YOUR INSTRUCTIONS -
Go to the line holding "Click the Price" in the entries below and write out exactly every line down to and including the line holding "Task: Select Nein for Gzip Komprimierung".

Data excerpts -
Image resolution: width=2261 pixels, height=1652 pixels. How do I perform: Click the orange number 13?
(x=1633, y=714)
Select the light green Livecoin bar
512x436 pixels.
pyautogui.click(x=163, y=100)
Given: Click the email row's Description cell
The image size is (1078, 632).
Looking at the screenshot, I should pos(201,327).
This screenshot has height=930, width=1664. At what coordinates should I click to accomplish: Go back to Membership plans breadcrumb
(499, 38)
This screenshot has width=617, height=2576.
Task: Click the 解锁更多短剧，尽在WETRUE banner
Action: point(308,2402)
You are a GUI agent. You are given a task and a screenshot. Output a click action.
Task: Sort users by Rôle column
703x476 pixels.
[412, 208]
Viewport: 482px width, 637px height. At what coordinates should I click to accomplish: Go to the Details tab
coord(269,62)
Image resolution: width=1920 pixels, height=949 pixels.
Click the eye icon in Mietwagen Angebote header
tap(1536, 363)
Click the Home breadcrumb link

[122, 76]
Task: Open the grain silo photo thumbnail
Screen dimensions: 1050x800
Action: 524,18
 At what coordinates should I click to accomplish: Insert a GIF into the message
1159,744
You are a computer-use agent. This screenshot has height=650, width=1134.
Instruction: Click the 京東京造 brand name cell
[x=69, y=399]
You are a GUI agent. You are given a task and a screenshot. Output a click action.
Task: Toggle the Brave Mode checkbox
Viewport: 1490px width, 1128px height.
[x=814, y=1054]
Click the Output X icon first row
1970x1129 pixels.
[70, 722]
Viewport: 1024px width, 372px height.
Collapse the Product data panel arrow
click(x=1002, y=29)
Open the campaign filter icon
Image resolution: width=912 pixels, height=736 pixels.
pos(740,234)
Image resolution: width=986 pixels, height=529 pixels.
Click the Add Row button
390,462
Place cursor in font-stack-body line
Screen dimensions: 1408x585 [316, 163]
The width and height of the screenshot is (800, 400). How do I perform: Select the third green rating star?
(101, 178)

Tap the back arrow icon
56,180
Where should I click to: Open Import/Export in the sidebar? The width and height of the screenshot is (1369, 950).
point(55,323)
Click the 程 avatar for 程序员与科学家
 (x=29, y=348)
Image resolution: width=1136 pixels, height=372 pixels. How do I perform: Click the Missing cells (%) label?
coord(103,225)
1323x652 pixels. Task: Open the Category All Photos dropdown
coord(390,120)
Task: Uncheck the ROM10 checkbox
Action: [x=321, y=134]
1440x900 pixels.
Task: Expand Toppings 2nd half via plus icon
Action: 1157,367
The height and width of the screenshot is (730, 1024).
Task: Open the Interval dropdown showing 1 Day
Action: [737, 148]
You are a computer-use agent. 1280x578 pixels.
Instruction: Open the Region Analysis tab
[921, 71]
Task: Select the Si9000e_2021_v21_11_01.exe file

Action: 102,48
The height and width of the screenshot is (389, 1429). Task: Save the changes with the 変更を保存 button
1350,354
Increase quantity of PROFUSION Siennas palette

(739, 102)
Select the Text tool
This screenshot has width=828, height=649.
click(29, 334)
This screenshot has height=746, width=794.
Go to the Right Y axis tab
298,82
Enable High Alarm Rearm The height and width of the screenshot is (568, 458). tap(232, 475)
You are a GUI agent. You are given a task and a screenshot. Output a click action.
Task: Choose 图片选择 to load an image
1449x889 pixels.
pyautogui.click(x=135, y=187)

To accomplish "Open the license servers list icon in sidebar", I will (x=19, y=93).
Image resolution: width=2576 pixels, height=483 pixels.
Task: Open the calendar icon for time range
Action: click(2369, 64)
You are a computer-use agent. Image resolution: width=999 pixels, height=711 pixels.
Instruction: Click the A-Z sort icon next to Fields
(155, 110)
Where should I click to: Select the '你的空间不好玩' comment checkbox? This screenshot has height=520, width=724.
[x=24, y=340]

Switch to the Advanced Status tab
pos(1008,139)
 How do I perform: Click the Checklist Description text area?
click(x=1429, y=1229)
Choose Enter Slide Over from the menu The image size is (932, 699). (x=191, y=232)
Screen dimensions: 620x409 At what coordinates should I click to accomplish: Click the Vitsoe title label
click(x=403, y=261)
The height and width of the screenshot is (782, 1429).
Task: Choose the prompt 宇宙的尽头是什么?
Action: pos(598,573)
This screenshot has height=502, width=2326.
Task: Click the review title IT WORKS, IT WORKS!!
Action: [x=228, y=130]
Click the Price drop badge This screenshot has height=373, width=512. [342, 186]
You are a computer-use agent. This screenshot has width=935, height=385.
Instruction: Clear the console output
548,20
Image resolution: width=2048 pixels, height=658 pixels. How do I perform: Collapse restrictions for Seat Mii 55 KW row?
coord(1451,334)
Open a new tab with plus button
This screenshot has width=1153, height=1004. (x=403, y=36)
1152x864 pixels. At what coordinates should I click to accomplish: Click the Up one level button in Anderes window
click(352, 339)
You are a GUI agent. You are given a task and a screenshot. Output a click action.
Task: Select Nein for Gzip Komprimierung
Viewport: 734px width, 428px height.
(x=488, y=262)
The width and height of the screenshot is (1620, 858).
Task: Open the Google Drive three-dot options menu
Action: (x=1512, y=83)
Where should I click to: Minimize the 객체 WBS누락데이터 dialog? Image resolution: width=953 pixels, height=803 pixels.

WRITTEN RESPONSE -
Click the Price drop badge This screenshot has height=373, width=512. [342, 186]
You are a computer-use agent. This screenshot has width=935, height=385.
Instruction: Clear the console output
548,20
Image resolution: width=2048 pixels, height=658 pixels. How do I perform: Collapse restrictions for Seat Mii 55 KW row?
coord(1451,334)
Open a new tab with plus button
This screenshot has width=1153, height=1004. (x=403, y=36)
1152x864 pixels. At what coordinates should I click to accomplish: Click the Up one level button in Anderes window
click(352, 339)
You are a GUI agent. You are given a task and a screenshot. Output a click action.
Task: Select Nein for Gzip Komprimierung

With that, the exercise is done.